%%
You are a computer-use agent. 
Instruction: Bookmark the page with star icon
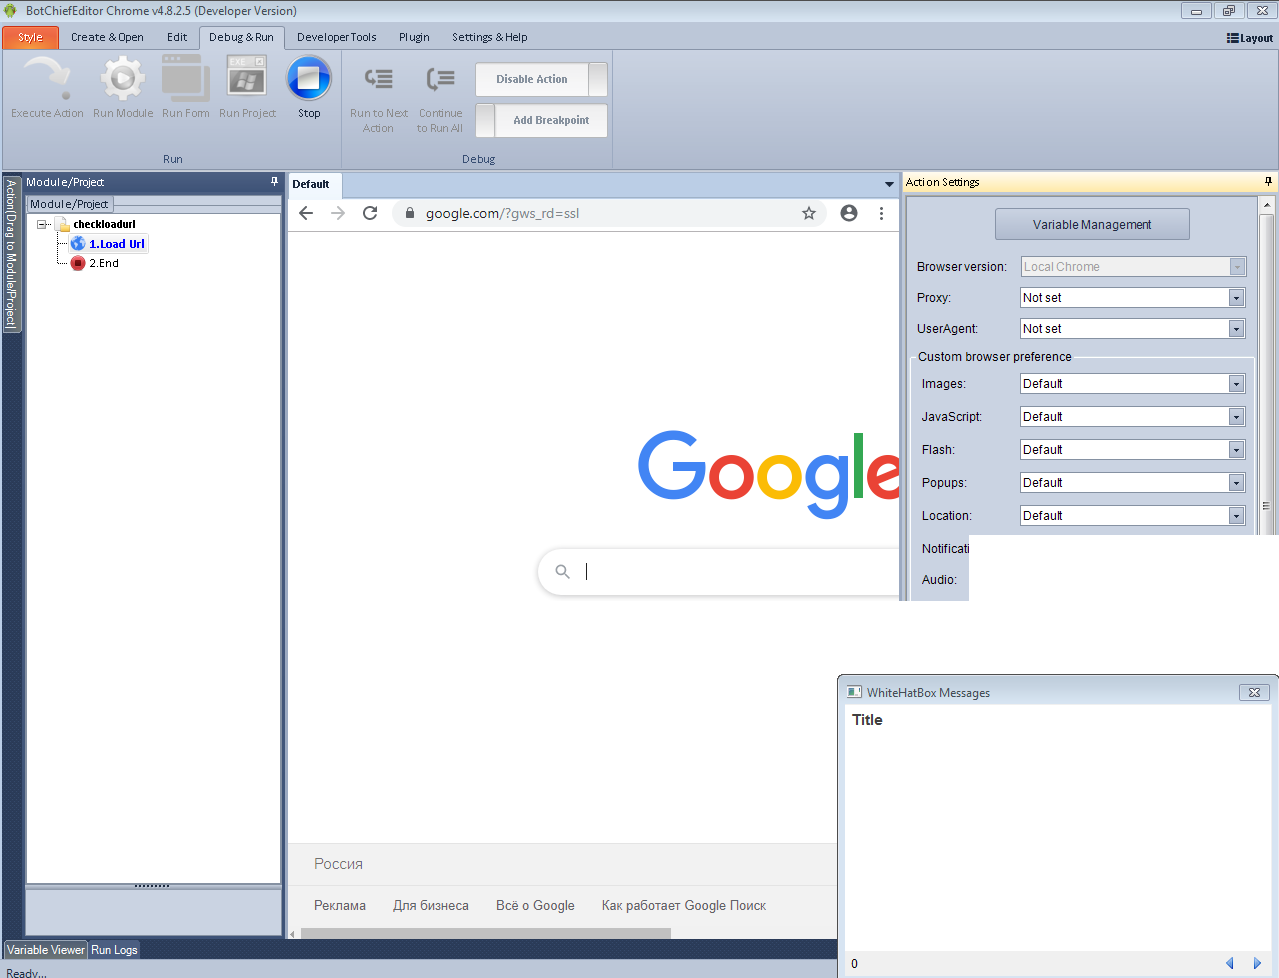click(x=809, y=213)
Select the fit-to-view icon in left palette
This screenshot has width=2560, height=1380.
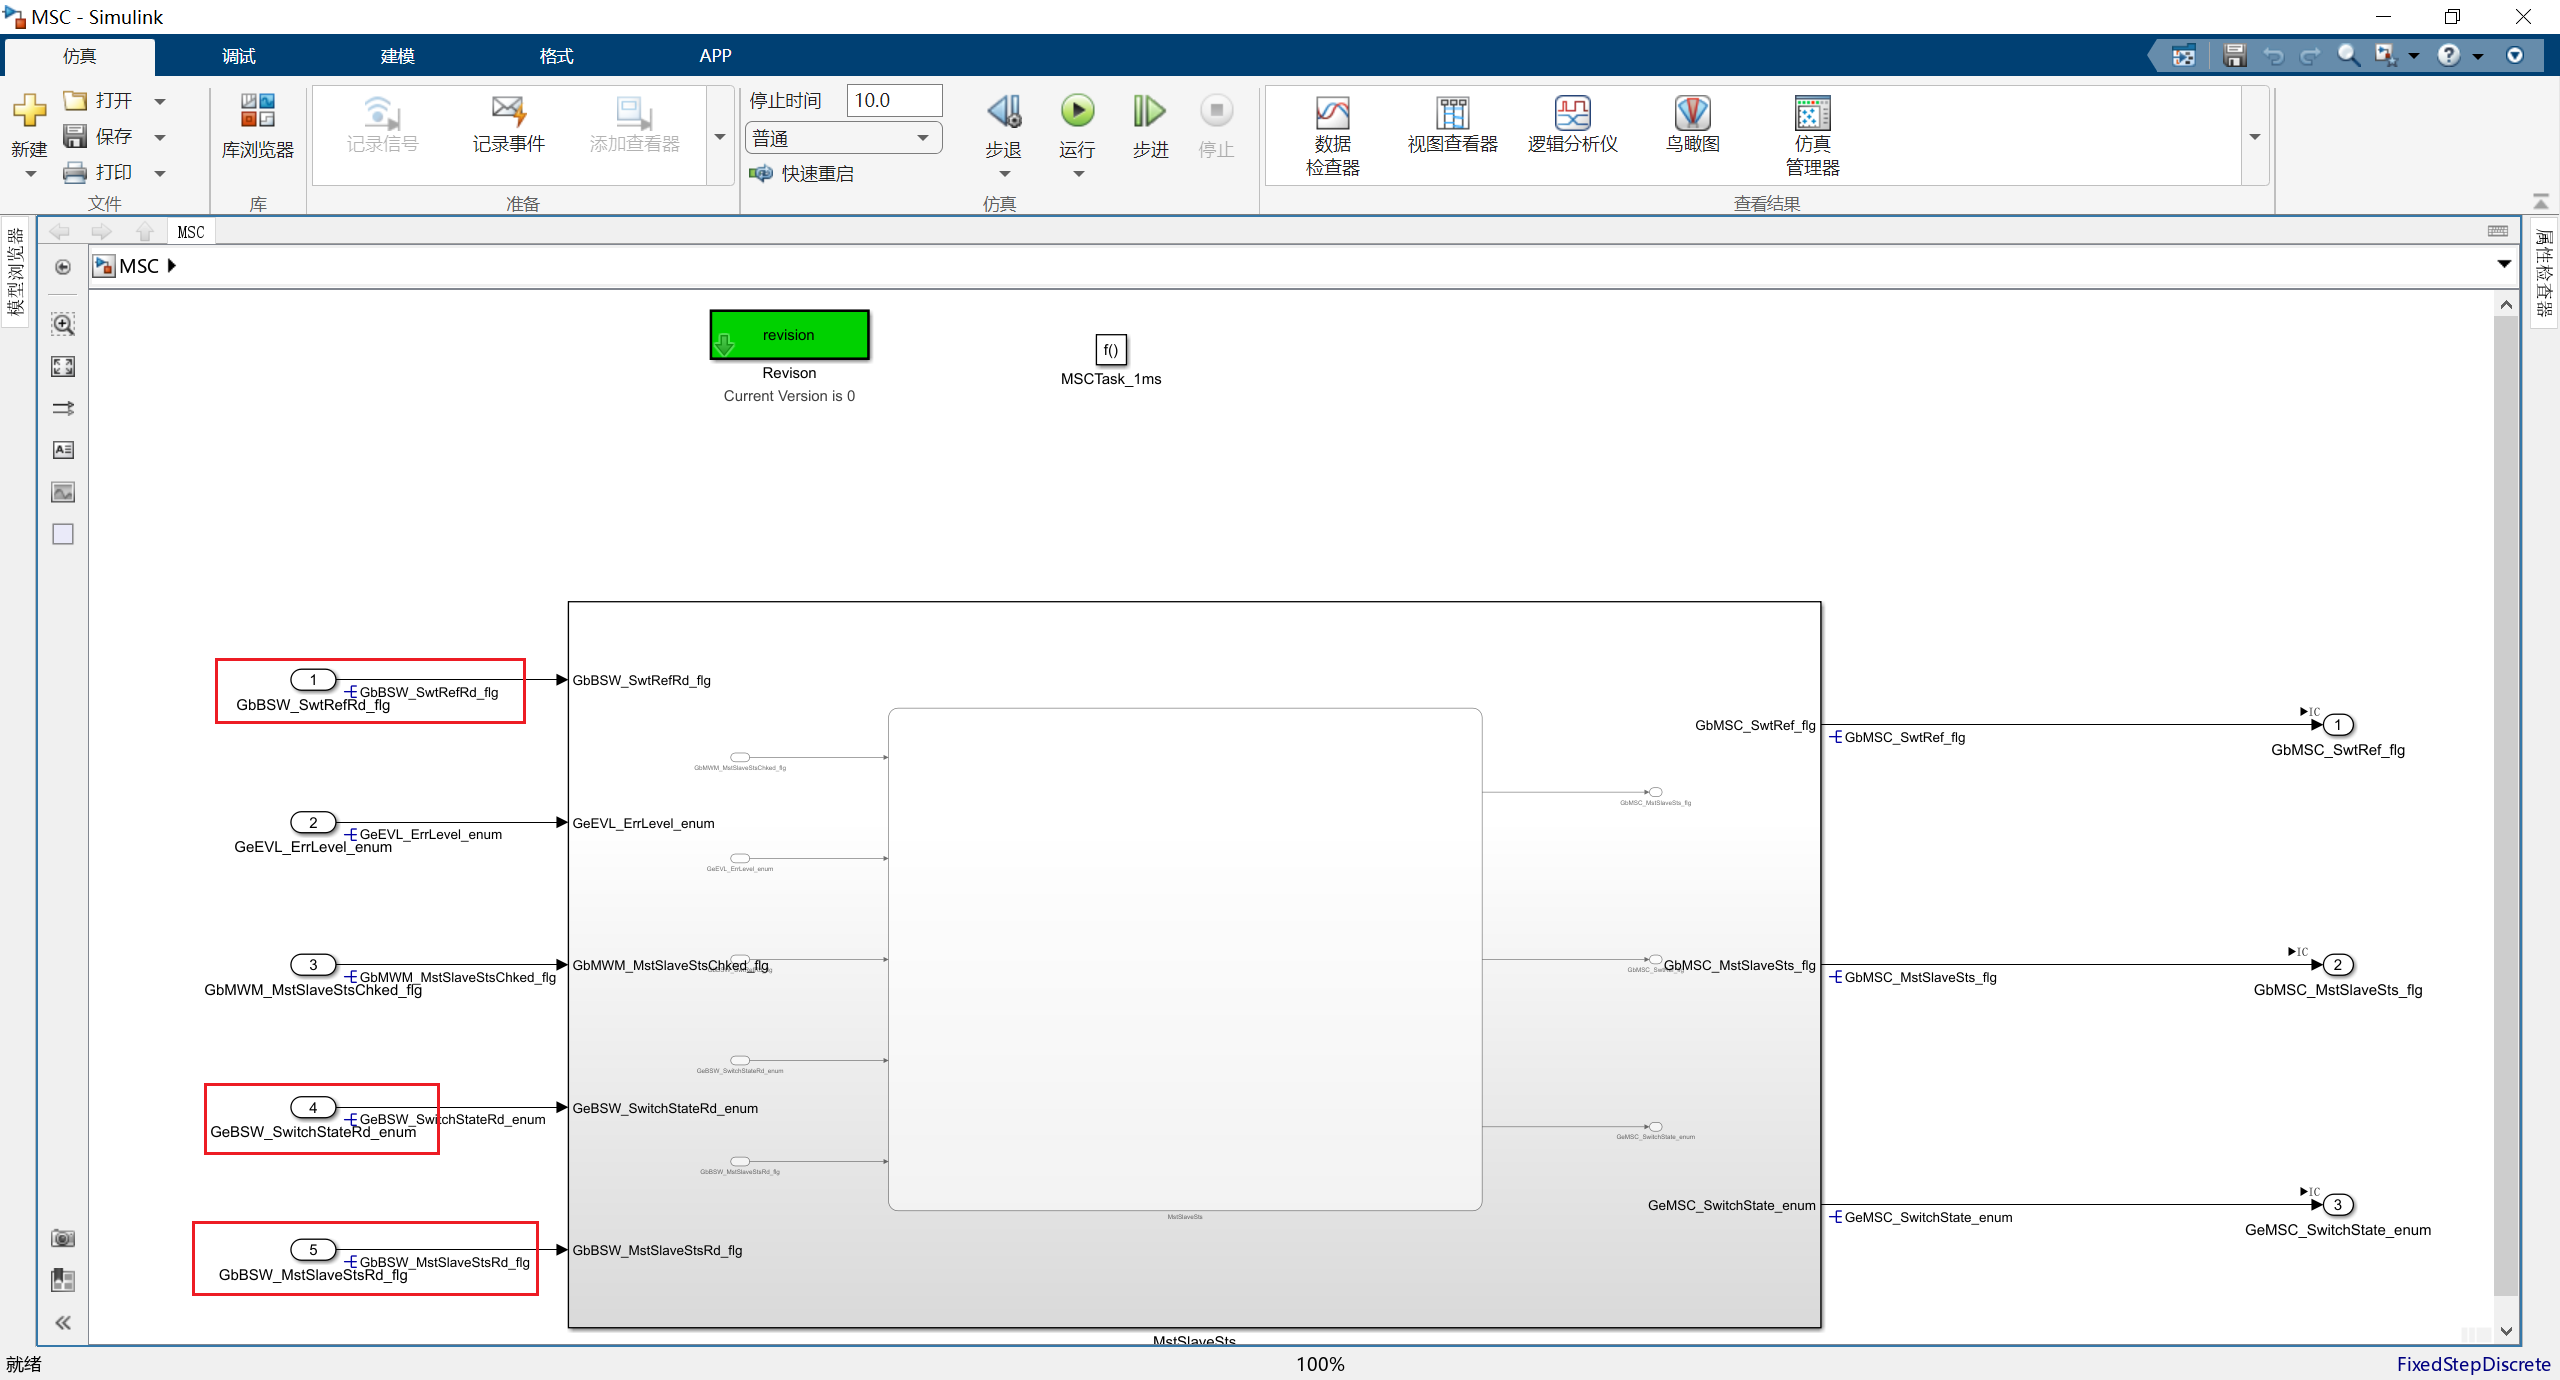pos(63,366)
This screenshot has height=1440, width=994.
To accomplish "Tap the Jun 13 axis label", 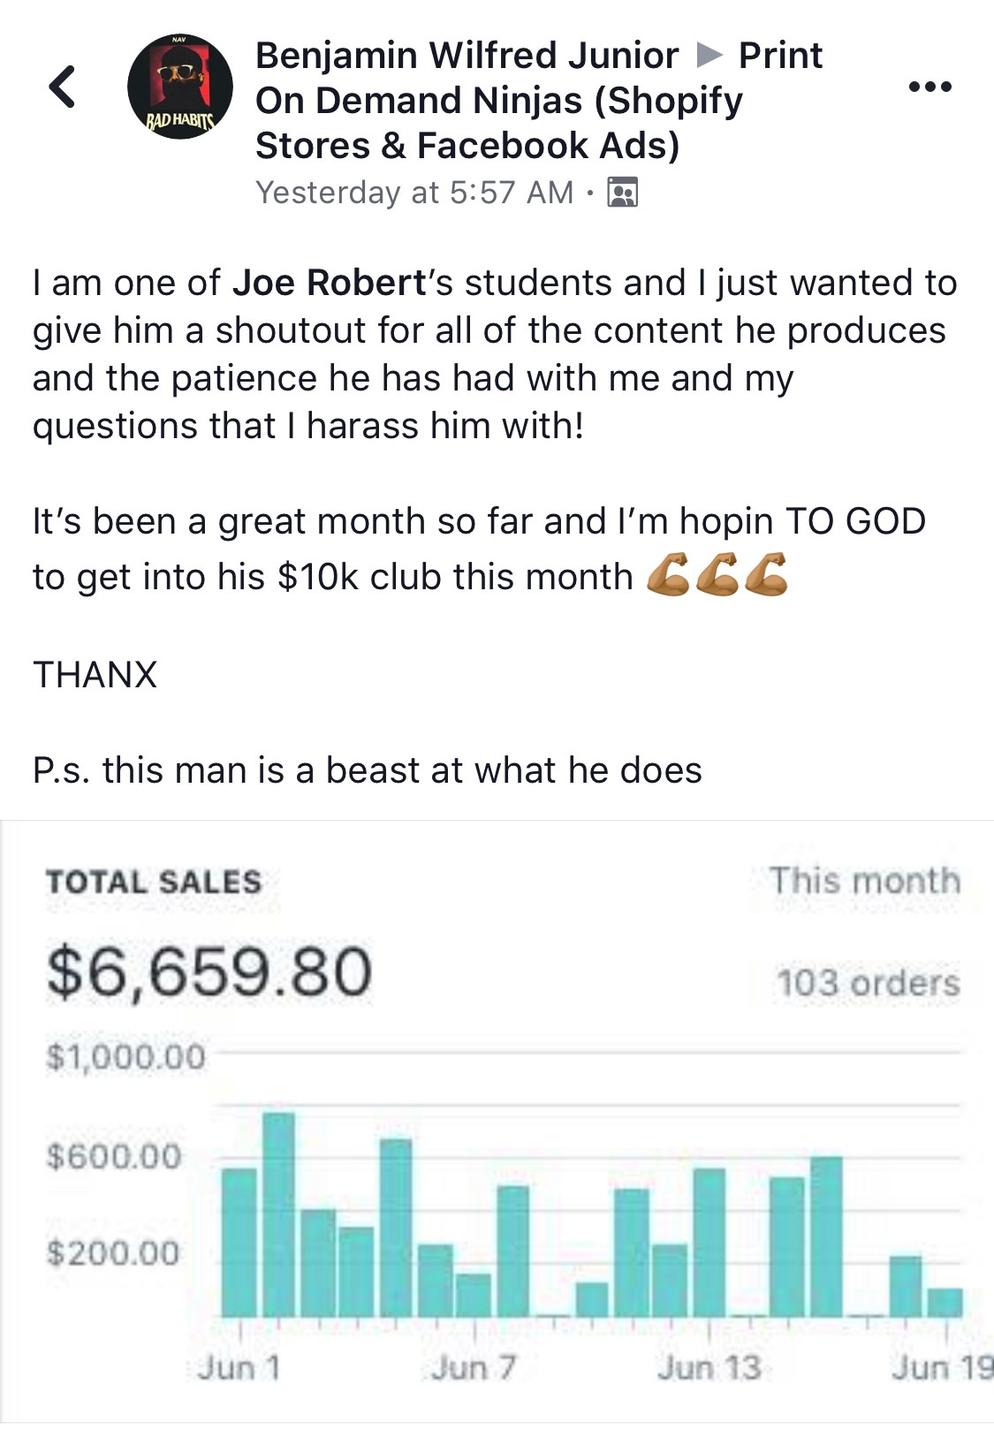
%%
--- REQUIREMENT ---
Write out every entry again word for word, without any of the pictures.

--- RESPONSE TO THE TASK ---
You are a computer-use agent. 
Instruction: Bookmark the page with star icon
click(x=809, y=213)
Select the fit-to-view icon in left palette
This screenshot has width=2560, height=1380.
pos(63,366)
This screenshot has height=1440, width=994.
To accomplish "Tap the Jun 13 axis label", 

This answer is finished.